Palm webOS Chapter Seven is Live 27
Ladies and Gentleman, chapter 7 of Mitch Allen's programming guide for the webOS is now live. This time around we're getting nitty gritty with Application Services - namely what applications and services you can access from your app. This is basically where the Pre gets a chance to shine when compared to the iPhone -- there appear to be plenty of hooks here for helping your app reach out to the rest of the data on the phone.
You can, for exampe: launch the browser, dial a number, turn on the camera and take photos (in-app), browse photos, pull up the map application with driving directions, add information to contacts and calendar, pull information from conacts, launch the email app with specific messages, open a specific file (but there is not a built-in file browser that we're aware of yet), launch the music player and the video player, and -- finally -- use the applicaiton manager service to launch any other app that's been opened to it (i.e. other third party apps).
If you're a user - your takeaway is that the apps are able to talk to each other and that's a good thing. If you're a developer - your takeaway is that you should go read this chapter and see how easily it's done.
Thanks to mahootzki for the tip!



























27 Comments
352 pages. I'd guess it's probably 10-12 chapters or so.
Correct. It's also what makes McNamee's statements so true. Remember the whole "I can send an email letting your meeting attendees know that you're running late" thing?
The Fandango app's feature to cross reference that Informed described is so cool!
> There is no true in-device Synergy
Actually, there is.
> What's happening here is that Palm is enabling other apps
> access to the Contacts and Calendar databases
It goes beyond access to their databases. You actually "talk" to the other apps via services. You can literally ask the the phone app to call a specific number or tell the browser to navigate to a particular site, etc. In fact, you'd likely want to avoid direct access to another app's database when services are exposed.
I think Synergy is fitting considering the overall user experience this can provide is greater than the sum of the individual applications.
Hopefully there will be some sort of app certification/approval process that may catch some of these. But this is no different from what you have now on your home computer right? I mean, you still have to be careful what you install. So this is not an issue unique to the pre. It's part of the reason why Mac and Windows prompts the user when certain actions occur. I hope there will be something like this in WebOS.
On a positive note, access to other applications are done via web service calls. So it should be trivial for the OS to log such calls which should help in identifying the bad apples (no pun intended).
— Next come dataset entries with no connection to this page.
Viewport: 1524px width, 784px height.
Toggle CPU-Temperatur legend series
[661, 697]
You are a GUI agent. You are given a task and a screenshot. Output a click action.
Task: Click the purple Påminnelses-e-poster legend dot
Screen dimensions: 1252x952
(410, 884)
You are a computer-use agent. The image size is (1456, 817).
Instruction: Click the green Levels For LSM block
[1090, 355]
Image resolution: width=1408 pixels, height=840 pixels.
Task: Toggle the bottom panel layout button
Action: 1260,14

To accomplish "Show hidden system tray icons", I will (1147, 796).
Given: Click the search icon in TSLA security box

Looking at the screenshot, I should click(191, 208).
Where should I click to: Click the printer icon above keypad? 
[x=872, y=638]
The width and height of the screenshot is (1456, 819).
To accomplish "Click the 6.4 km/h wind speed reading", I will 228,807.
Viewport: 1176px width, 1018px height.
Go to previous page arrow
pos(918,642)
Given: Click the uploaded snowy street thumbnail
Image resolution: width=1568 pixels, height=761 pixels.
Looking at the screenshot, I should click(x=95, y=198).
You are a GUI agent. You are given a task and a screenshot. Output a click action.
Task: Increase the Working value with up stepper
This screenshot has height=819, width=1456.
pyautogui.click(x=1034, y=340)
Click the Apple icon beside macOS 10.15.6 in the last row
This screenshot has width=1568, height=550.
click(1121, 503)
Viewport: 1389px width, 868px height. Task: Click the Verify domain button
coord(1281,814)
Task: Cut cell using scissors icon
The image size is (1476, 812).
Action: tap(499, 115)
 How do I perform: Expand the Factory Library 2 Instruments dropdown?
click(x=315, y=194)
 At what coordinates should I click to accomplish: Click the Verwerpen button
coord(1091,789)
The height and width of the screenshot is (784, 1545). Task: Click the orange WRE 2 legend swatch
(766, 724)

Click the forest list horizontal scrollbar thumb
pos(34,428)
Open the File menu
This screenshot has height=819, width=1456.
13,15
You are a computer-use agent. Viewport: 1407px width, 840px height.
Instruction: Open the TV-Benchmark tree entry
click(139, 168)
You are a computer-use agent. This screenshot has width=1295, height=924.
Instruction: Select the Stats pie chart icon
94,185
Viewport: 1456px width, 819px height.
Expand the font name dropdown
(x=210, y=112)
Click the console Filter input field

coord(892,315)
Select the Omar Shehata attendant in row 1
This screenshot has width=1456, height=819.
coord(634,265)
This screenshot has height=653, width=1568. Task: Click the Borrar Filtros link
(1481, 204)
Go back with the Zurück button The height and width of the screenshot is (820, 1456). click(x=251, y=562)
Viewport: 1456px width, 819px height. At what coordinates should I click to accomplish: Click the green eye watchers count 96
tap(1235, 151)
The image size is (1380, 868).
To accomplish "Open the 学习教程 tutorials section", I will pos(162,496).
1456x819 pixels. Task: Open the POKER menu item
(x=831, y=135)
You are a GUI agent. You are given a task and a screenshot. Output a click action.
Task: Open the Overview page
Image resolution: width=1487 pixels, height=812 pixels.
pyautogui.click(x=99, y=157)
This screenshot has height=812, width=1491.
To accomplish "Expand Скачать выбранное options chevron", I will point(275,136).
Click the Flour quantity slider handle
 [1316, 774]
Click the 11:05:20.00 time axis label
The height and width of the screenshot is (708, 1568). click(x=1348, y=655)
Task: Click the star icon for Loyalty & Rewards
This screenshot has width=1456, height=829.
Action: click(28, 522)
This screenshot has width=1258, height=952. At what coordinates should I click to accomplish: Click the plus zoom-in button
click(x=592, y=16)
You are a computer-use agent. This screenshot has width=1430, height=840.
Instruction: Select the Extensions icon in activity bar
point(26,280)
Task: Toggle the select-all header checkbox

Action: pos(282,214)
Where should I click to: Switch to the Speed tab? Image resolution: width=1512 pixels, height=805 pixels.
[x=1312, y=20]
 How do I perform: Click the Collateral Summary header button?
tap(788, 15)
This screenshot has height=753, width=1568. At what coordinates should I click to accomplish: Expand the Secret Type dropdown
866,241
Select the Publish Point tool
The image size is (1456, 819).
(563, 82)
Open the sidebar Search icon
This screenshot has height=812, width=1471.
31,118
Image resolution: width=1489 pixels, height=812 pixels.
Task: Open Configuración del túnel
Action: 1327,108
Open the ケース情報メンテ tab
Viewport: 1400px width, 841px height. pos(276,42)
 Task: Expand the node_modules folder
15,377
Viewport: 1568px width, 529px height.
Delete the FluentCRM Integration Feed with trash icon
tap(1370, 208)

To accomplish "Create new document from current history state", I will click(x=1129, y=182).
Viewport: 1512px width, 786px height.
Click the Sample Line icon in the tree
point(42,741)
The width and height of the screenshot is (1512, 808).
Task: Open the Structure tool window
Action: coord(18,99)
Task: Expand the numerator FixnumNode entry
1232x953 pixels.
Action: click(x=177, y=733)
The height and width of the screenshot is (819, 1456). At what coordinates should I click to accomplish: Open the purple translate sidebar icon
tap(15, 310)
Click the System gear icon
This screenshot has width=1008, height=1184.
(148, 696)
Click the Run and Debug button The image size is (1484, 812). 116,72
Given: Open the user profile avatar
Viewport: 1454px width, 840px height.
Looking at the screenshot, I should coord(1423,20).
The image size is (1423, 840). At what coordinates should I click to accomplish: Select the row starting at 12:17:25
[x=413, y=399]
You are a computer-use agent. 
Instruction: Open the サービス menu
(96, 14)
Update: So I took another look at this chapter and I don't think you need to worry about rouge apps taking your picture and sending it off into cyberspace. Yes you can talk to other apps. Yes you can add contacts, etc. However, with the phone and camera apps, the user must click "go" to carry out the process. For example, you can launch the phone app with a phone number to be dialed, but the user must click the send button to carry out the call. Same with the camera.
So this seems like a good compromise between functionality and security. Maybe down the line we may see an OS enhancement that allows users to "trust" an app. This way, trusted apps can use features without the need for user confirmation.
Hey Daniel,
Why even bother entertaining those types of people. They post here just to get a rise out of PreCentral.net's readers. Ignore them and they'll go away.
I wish we had a way to "low-rank" comments like some of the other sites do. Oh well.